Opens Friday throughout the Triangle

In Brüno, director Larry Charles and writer-star Sacha Baron Cohen set out to lampoon celebrity and homophobia. Through a series of outlandish pranks they point out that … well, I’m not sure that they point out much of anything.

Baron Cohen’s Brüno is a fictional creation that he and Charles put into ostensibly real situations (I have trouble believing that many of these scenes aren’t at least partially faked), such as showing a focus group a television pilot episode that features a talking penis, or serving appetizers to Paula Abdul off a naked migrant worker. Brüno’s vacuous interest in fame and his cartoonish expression of his sexuality seem meant to evoke responses from people that will expose truths about America’s widespread homophobia and obsession with celebrity. But Baron Cohen’s targets usually respond as reasonably as possible given the outlandish situation. Baron Cohen flounders in the face of patience, and as he tries to create a funny scene, the joke is lost.

For example, when U.S. congressman and former presidential candidate Ron Paul storms out of a hotel room because Brüno is coming onto him, it’s because he’s being sensible, not homophobic. A guy who gets testy because Brüno interrupts his fun at an orgy isn’t hateful for getting mad (even if he’s icky for being at an orgy). In fact, it’s worth noting that the creepy orgy guy is totally game for Brüno’s fey sense of humor for much longer than most straight men would be. In this gag, as in many, the joke becomes not the way people react to Brüno, but how far Baron Cohen will go to get them to react.

In most scenes, we aren’t laughing at intolerance, we’re laughing at Brüno. Look at the gay guy’s skimpy clothes. Look at the gay guy’s crazy sex habits. Look at the gay guy act like an oblivious buffoon. It’s as if Baron Cohen is baiting his audience by showing what homophobic rubes his stooges are to distract from how much he’s making fun of his own gay character.
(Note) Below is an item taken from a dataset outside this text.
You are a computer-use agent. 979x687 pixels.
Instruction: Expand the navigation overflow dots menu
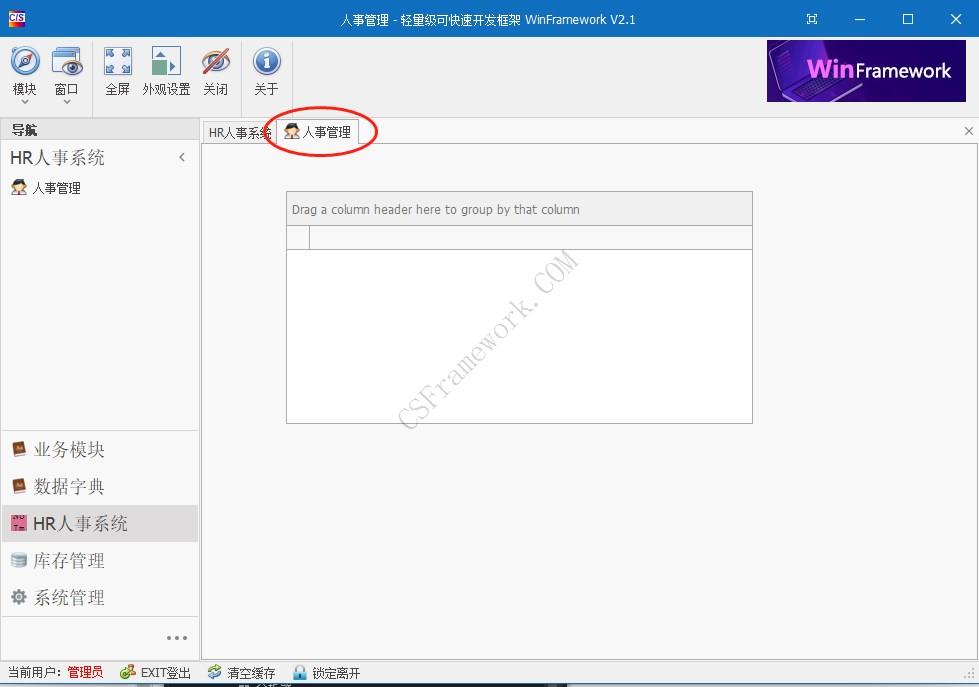point(177,638)
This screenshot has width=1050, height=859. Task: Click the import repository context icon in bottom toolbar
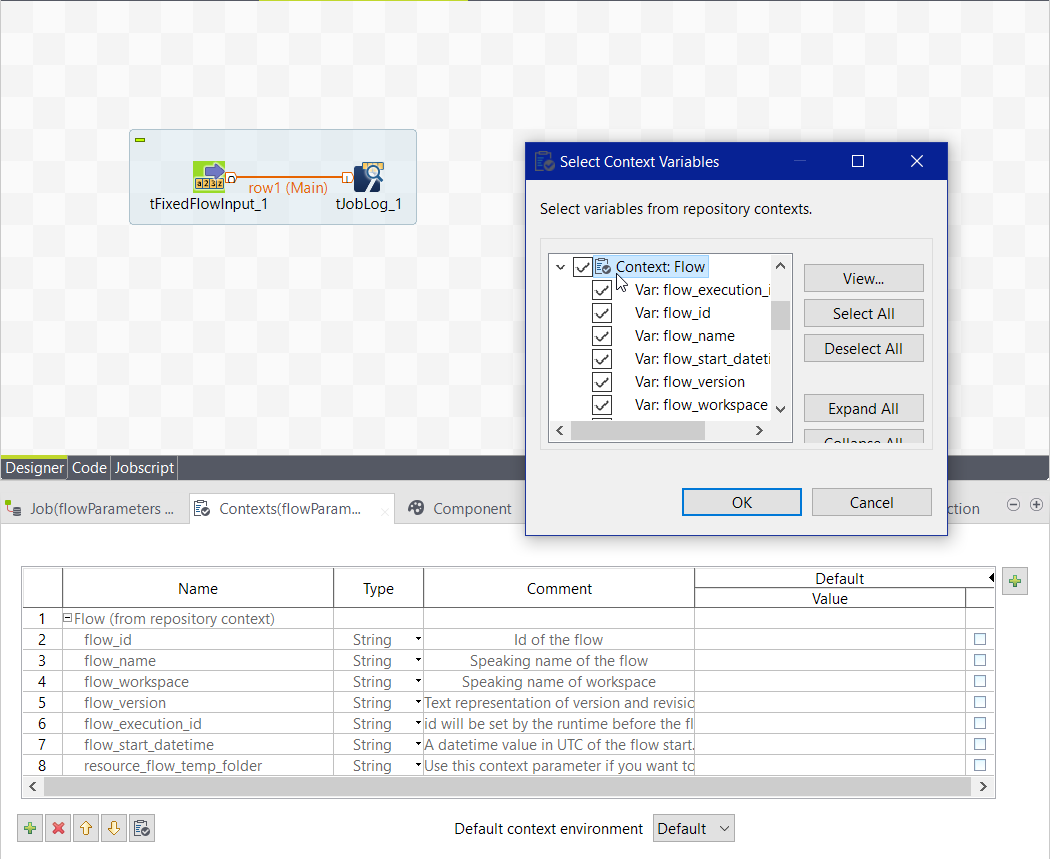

I don’t think that Baron Cohen’s brand of gay minstrelsy is offensive or nasty. (In fact, it often misfires because of its harmlessness.) I think he wants to be a provocateur, but he doesn’t know how or who to provoke. Like Brüno, who tries to find outlandish ways to attract the spotlight because he has no real talents, Baron Cohen uses caricature to get broad laughs because he has no real insights.

Even when we are not laughing at Brüno, we are always meant to be laughing at someone behaving ridiculously, like the ditsy twins who think Darfur is in Iraq. Baron Cohen congratulates his audience for not being sub-mental, making sure there is always someone on screen to feel smarter than. When I described this to a friend, he nailed it by saying that it sounded like those mean-spirited and unfunny “Jaywalking” segments that Jay Leno did on the Tonight Show, in which he conducted man-on-the-street interviews to provide comic fodder for his viewers.

Provocation, progressive troublemaking and sharp parody come from challenging an audience’s opinion of itself, not confirming it. In Brüno, Baron Cohen lets his audience laugh at his über-homosexual antics while making them feel like they’re participating in something more edgy than it really is. While I assume that Baron Cohen and Charles mean this film to be a challenge to (or at least a goof on) American stupidity and homophobia, it’s more a product of those things than an affront to them.